(Records from a collection)
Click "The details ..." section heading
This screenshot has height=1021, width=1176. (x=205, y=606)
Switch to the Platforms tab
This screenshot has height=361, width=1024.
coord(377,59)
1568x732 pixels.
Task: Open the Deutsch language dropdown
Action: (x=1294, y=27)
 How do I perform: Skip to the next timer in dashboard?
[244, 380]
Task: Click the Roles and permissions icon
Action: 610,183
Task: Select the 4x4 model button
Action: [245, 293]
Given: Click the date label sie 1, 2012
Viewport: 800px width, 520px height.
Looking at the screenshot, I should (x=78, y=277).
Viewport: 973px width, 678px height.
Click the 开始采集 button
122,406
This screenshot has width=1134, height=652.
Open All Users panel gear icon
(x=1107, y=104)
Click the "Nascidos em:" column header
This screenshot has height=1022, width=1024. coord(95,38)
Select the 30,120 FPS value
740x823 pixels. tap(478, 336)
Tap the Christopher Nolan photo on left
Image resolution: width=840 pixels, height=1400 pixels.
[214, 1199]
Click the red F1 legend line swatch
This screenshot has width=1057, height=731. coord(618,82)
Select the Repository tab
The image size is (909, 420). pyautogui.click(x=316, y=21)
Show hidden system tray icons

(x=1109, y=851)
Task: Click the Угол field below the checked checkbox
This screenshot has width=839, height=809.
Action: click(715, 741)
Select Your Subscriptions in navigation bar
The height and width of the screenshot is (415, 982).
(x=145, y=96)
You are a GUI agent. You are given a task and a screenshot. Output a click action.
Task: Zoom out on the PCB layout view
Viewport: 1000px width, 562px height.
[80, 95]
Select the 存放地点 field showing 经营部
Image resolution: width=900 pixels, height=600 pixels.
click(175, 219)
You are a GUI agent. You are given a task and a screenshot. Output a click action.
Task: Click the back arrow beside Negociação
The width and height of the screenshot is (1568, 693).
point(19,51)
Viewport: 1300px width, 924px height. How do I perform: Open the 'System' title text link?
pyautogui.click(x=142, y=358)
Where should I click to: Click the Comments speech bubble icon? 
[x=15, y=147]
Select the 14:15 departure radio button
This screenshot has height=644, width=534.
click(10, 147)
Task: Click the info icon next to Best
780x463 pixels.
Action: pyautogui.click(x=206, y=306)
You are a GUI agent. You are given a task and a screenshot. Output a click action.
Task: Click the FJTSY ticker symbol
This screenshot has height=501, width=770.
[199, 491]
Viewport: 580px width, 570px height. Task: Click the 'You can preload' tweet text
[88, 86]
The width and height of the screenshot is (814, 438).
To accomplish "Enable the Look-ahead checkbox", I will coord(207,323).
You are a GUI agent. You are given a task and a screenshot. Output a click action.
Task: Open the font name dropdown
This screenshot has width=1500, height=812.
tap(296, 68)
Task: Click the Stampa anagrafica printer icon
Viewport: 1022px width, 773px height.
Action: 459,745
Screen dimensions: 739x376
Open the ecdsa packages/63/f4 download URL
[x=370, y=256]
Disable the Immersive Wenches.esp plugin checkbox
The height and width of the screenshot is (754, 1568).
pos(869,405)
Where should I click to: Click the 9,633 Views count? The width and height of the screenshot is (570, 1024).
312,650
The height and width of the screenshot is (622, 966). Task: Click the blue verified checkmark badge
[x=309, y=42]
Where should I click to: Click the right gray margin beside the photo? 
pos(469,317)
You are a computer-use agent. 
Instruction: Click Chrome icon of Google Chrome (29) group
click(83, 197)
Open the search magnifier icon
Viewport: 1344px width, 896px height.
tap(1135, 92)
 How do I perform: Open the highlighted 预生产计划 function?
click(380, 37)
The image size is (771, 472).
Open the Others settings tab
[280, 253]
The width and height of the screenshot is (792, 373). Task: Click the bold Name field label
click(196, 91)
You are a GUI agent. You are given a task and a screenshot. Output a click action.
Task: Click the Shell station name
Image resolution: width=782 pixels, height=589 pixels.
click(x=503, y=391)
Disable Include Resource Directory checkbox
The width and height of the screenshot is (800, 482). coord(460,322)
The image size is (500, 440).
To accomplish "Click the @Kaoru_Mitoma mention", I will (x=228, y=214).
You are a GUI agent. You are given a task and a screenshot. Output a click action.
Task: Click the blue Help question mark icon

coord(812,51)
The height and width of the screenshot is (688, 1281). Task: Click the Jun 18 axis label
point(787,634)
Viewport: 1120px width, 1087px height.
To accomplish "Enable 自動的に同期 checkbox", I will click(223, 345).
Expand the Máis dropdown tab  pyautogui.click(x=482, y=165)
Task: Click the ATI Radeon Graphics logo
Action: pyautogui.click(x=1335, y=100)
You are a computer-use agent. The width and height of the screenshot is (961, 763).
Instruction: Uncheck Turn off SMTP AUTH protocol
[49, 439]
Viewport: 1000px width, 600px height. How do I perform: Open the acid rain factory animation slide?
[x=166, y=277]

▸ **TASK PROMPT**
Respond with a number only, the count of lines in the entries where the string "will" occurs.

▸ **TASK RESULT**
3